* [AIM OF THE TASK]:
Rewrite the lines from the one containing "The width and height of the screenshot is (1389, 868)." down to the one containing "Looking at the screenshot, I should (722, 320).", changing "Cameras" to "Microphones" and leaving everything else as it is.

* [Stored items from a collection]:
▬▬▬▬▬▬▬▬▬▬
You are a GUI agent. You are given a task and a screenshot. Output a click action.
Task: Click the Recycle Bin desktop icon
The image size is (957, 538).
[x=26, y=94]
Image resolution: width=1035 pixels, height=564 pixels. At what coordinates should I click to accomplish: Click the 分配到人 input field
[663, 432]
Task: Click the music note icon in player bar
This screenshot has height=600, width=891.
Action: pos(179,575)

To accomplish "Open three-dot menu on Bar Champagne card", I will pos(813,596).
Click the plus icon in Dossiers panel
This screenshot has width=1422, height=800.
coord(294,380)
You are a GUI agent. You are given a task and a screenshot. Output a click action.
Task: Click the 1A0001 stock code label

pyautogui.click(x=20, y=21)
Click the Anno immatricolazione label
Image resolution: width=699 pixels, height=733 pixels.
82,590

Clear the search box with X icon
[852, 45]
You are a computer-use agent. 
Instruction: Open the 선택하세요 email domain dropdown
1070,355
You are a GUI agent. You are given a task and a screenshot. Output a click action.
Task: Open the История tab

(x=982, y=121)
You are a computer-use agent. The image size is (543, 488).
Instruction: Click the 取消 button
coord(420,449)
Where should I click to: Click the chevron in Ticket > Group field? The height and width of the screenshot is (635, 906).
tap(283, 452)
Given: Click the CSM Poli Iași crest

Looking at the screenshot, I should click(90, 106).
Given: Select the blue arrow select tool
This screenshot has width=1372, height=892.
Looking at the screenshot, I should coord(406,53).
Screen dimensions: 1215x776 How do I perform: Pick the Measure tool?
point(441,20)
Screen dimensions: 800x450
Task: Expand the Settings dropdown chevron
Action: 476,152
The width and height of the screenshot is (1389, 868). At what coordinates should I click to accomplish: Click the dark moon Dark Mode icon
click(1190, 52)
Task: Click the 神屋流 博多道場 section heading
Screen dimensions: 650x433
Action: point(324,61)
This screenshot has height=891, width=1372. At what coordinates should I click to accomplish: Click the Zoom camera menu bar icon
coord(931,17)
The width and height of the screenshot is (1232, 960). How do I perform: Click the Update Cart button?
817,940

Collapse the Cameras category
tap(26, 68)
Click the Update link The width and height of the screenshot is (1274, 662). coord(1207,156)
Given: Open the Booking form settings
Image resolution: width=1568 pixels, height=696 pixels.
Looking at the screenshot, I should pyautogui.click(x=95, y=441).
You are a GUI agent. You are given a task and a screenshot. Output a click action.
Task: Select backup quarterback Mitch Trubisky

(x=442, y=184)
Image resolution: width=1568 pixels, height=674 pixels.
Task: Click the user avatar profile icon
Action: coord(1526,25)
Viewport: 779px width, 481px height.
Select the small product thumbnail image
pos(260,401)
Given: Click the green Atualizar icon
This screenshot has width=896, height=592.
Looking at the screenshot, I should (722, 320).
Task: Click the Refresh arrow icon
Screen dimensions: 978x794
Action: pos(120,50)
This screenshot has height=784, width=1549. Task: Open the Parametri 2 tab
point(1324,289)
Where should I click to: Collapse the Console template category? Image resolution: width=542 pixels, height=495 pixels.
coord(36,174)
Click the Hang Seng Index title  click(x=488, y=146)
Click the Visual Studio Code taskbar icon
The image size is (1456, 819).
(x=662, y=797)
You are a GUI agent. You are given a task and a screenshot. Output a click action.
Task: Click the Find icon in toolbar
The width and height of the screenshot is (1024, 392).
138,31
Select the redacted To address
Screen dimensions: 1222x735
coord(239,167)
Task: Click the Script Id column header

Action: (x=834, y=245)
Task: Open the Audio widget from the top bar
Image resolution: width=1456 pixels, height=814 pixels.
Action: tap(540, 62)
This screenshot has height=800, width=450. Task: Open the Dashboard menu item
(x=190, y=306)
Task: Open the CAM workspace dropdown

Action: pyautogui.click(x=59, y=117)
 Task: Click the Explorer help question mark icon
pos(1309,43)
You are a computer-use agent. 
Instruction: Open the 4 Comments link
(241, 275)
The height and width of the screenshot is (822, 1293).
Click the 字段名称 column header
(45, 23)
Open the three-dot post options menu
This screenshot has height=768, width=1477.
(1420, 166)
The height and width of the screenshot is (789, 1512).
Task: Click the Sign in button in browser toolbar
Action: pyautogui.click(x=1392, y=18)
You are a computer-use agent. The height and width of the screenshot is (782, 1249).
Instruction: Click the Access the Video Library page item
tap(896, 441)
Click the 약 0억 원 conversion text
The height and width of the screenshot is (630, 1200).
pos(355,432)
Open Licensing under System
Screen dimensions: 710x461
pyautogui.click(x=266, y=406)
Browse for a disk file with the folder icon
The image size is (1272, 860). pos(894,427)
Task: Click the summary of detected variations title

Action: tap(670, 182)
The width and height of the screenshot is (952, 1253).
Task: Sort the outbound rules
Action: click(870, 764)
▬▬▬▬▬▬▬▬▬▬
* [REPLY]:
The width and height of the screenshot is (1389, 868). At what coordinates should I click to accomplish: Click the dark moon Dark Mode icon
click(1190, 52)
Task: Click the 神屋流 博多道場 section heading
Screen dimensions: 650x433
Action: point(324,61)
This screenshot has height=891, width=1372. At what coordinates should I click to accomplish: Click the Zoom camera menu bar icon
coord(931,17)
The width and height of the screenshot is (1232, 960). How do I perform: Click the Update Cart button?
817,940

Collapse the Microphones category
tap(26, 68)
Click the Update link The width and height of the screenshot is (1274, 662). coord(1207,156)
Given: Open the Booking form settings
Image resolution: width=1568 pixels, height=696 pixels.
Looking at the screenshot, I should pyautogui.click(x=95, y=441).
You are a GUI agent. You are given a task and a screenshot. Output a click action.
Task: Select backup quarterback Mitch Trubisky

(x=442, y=184)
Image resolution: width=1568 pixels, height=674 pixels.
Task: Click the user avatar profile icon
Action: coord(1526,25)
Viewport: 779px width, 481px height.
Select the small product thumbnail image
pos(260,401)
Given: Click the green Atualizar icon
This screenshot has width=896, height=592.
Looking at the screenshot, I should (722, 320).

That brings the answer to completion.